Time To Make A Career Switch? Here’s What to Keep In Mind.
According to research done by the Foundation for Young Australians, we haven’t entirely prepared ourselves for a working lifetime that could include up to five career industry and an average of 17 different jobs. And for those of us at university or TAFE, between 60-70% are in training for jobs that won’t exist in the future.
Perhaps you’ve invested a lot of time and effort into securing a job in your current industry, or you’re nervous about leaving the security of a job you landed straight out of school. Maybe you have no on-paper experience or background in something you’d really like to take a shot at.
Although the conventional job market wasn’t designed to accommodate career switchers, there are a couple of practicalities you can consider if you’re thinking it might be time for a big change.
Here are some suggestions.
#1 Ask yourself what you really want to do.
It sounds simple enough, but getting bogged down in the rat race of what you need to do to pay your bills means you might never have figured out what you’d like to be doing if you had the opportunity. If you think your own ambitions for a career changeover seem a bit bizarre or ambitious, take in a couple of these examples: Julia Child (brilliantly portrayed by Meryl Streep in Julia & Julia) was a CIA Intelligence Officer before she became a chef and wrote her debut book, Mastering The Art of French Cooking. Harrison Ford traded in his early acting career for the financial stability of carpentry until he met a young film director named George Lucas who wanted him to work on a project called ‘Star Wars’. Sylvester Stallone used to be a deli assistant and lion cage cleaner before he became a multi-million dollar actor.
It’s also possible that you maybe feeling like you don’t actually know what you want to do (that’s okay!), you just know it isn’t what you’re doing right now. That’s okay! Writing stuff down can help: make a list of your top 4 personal interests and values — how do they relate to one another? Think of them as keywords and plug them into a job search engine. What kind of industries or job listings most commonly come up?
Other ways of tuning into unexpected career choices: left-of-centre electives you might’ve taken at university (like a sound design or astronomy course), language classes, a friend whose brain you recently picked about what they do at work all day, an industry panel discussion, or a public open house/studio visit, books you’ve read or documentaries you felt excited by. Figure out what the spark was out of all of those things — what made you sit up and take notice?

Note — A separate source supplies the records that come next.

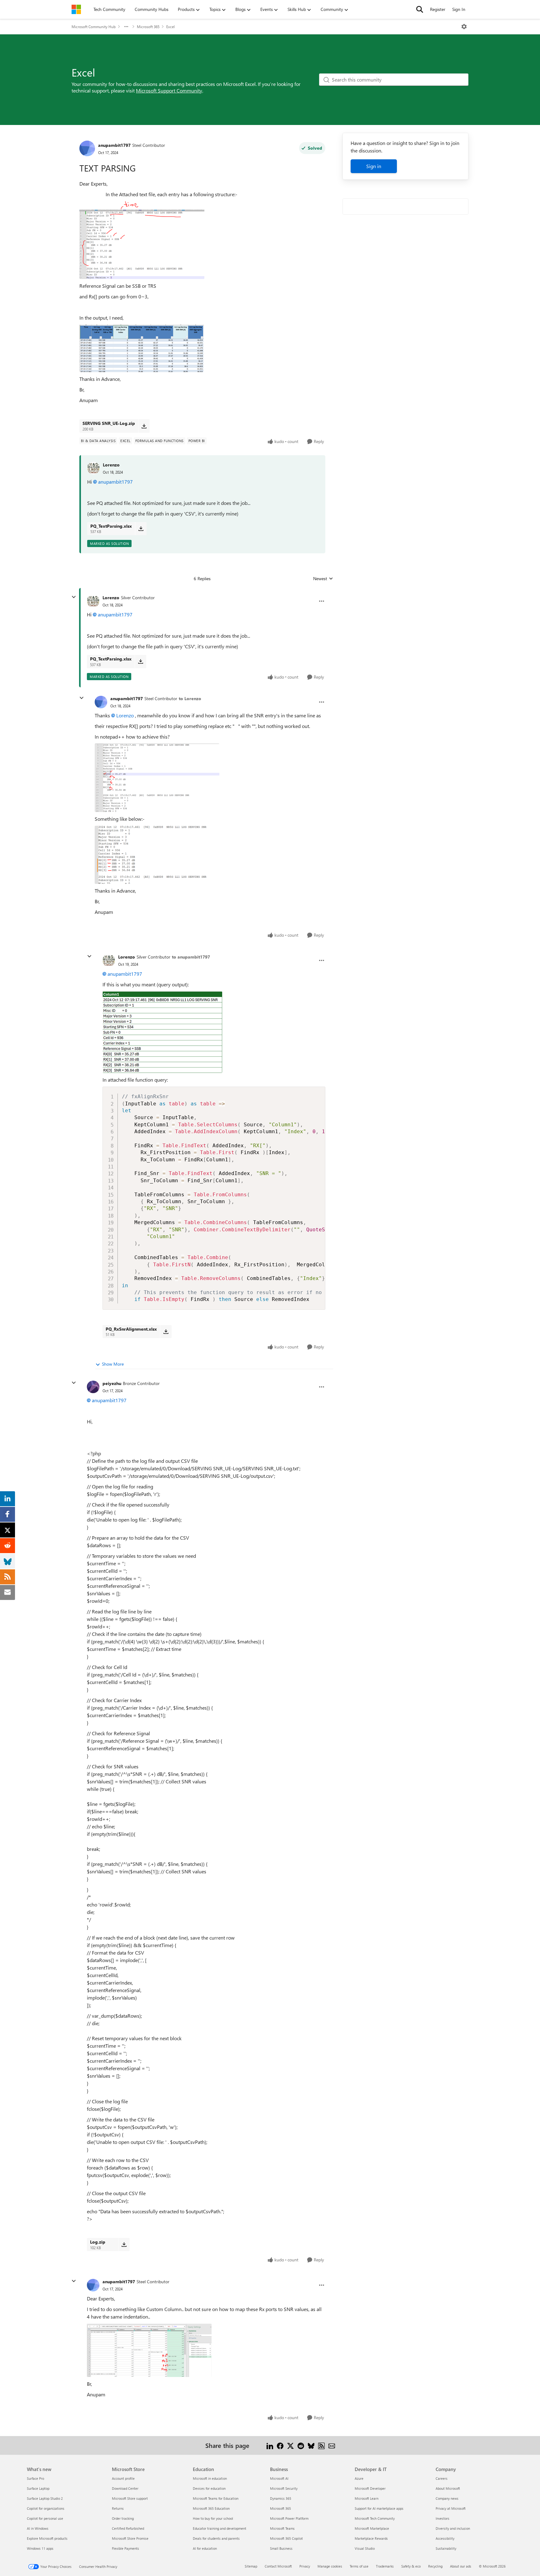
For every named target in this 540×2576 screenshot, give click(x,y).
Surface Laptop (38, 2488)
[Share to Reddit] (301, 2445)
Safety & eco (411, 2566)
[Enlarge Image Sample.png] (162, 1032)
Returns (118, 2508)
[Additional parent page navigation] (126, 26)
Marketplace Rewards (371, 2538)
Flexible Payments (125, 2548)
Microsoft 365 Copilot (286, 2538)
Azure (359, 2478)
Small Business (281, 2548)
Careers (442, 2478)
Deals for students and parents (216, 2538)
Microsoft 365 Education (211, 2508)
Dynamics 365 (280, 2498)
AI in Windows (37, 2528)
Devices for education (209, 2488)
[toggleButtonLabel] (464, 26)
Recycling (435, 2566)
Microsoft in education (210, 2478)
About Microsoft (448, 2488)
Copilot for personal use (45, 2518)
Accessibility (445, 2538)
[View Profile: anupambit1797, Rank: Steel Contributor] (87, 148)
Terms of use (359, 2566)
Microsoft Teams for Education (215, 2498)
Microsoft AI (279, 2478)
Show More (113, 1364)
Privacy (304, 2566)
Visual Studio (365, 2548)
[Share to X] (290, 2445)
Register (437, 9)
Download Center (125, 2488)
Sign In (458, 9)
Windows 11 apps (40, 2548)
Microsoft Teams (282, 2528)
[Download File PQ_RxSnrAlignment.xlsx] (166, 1331)
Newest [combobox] (323, 578)
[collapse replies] (74, 597)
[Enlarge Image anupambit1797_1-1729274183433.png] (157, 855)
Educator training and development (219, 2528)
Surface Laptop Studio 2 (45, 2498)
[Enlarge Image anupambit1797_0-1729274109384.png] (157, 778)
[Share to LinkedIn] (270, 2445)
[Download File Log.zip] (124, 2244)
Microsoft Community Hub (94, 26)
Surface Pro (35, 2478)
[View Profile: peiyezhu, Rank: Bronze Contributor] (93, 1387)
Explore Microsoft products (47, 2538)
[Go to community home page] (76, 9)
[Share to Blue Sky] (311, 2445)
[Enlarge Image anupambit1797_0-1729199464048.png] (149, 2350)
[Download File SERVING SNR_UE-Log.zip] (144, 425)
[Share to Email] (331, 2445)
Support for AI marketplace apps (379, 2508)
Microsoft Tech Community (375, 2518)
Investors (442, 2518)
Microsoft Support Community (169, 90)
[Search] (419, 9)
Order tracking (123, 2518)
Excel (170, 26)
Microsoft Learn (366, 2498)
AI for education (205, 2548)
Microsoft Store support (130, 2498)
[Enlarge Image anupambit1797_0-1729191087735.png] (141, 240)
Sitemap (251, 2566)
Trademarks (385, 2566)
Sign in (373, 166)
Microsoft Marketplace (372, 2528)
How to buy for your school (213, 2518)
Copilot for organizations (45, 2508)
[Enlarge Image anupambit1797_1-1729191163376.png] (141, 348)
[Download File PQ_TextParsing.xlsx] (141, 528)
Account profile (123, 2478)
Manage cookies (330, 2566)
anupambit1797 (114, 145)
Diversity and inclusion (453, 2528)
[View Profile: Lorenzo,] (93, 468)
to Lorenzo (190, 698)
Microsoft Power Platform (289, 2518)
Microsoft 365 (148, 26)
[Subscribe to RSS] (321, 2445)
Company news (447, 2498)
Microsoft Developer (370, 2488)
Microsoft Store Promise (130, 2538)
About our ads (460, 2566)
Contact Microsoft (278, 2566)
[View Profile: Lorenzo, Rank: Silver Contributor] (93, 601)
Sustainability (446, 2548)
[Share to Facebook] (280, 2445)
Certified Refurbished (128, 2528)
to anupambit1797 (191, 957)
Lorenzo (111, 465)
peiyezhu (111, 1383)
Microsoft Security (284, 2488)
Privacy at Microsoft (451, 2508)
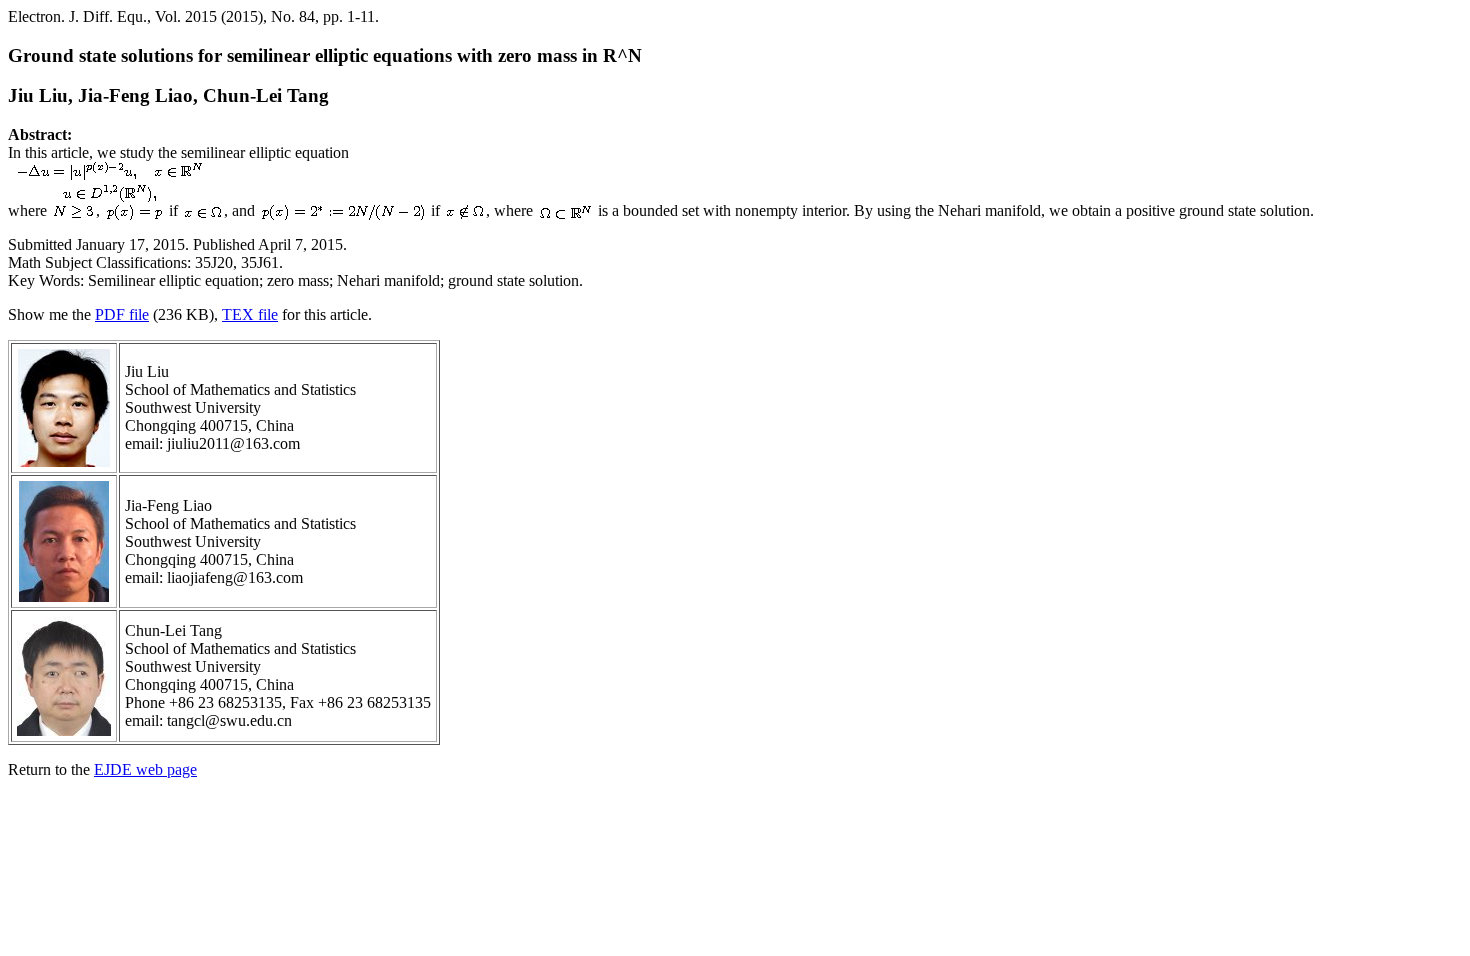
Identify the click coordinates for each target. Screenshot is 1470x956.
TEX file (250, 314)
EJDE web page (145, 769)
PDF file (122, 314)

#2 Be clear on what you need to do to get into your new career
Okay, so you now have some kind of direction about what or where else you’d like to be. Now’s the time to weigh up your existing skills, the skills you need to get into your new career or role, and the gap in between the two. Don’t discount the value of transferrable skills — when I began to pursue a career in online publishing, I was bolstered by the fact that I’d trained in a bunch of different skills and disciplines at university, from web development to filmmaking to marketing. This may seem like an odd salad of choices to some, but to me, I was improving my digital literacy and communication skills, I was learning how to problem solve in both online and face-to-face environments, I was figuring out how to manage my time and what made me most efficient, and I was combining my skills to pitch ideas, build things, test them, and figure out what resonated with a particular audience and why. Further study, and an opportunity to either do an internship or volunteer outside of your regular day job or study hours are also things worth exploring.
#3 Be realistic about the adjustments you’ll need to make to your finances and lifestyle
Career switching isn’t always the easiest thing to do. You may be earning a lot in your current role, and switching to a new industry may mean starting in a more entry-level position, working your way up all over again, and not having as much financial freedom (even if work perks and overall job satisfaction can be some of the positives of making a leap). You shouldn’t expect to handle it all on your own. It might be something you can discuss with your partner, family members, or a friend who’s made similar choices.
It can also be worth seeking out someone who can offer professional guidance. If you’re still a student or have graduated in the last eleven months, it’s worth looking into your university’s career and employability services.
#4 Figure out what career happiness means to you (and don’t give up!)
Sometimes the biggest challenge of all is realising there’s a lot you don’t know. When I jumped straight into my first year of university, I never imagined I’d transition into all the different careers I’ve had in the last few years. I realised that I feel my best and am most happiest when I’m working on ambitious projects that seem just out of my reach until I’m in the thick of it — researching for a story, cleaning up the code for a new web page, editing blocks of text until they sparkle, building ideas until they grow arms and legs and start to walk around without my help.
The most important thing is to keep asking questions, keep learning, and look for opportunities to practice what you don’t know as much as what you do.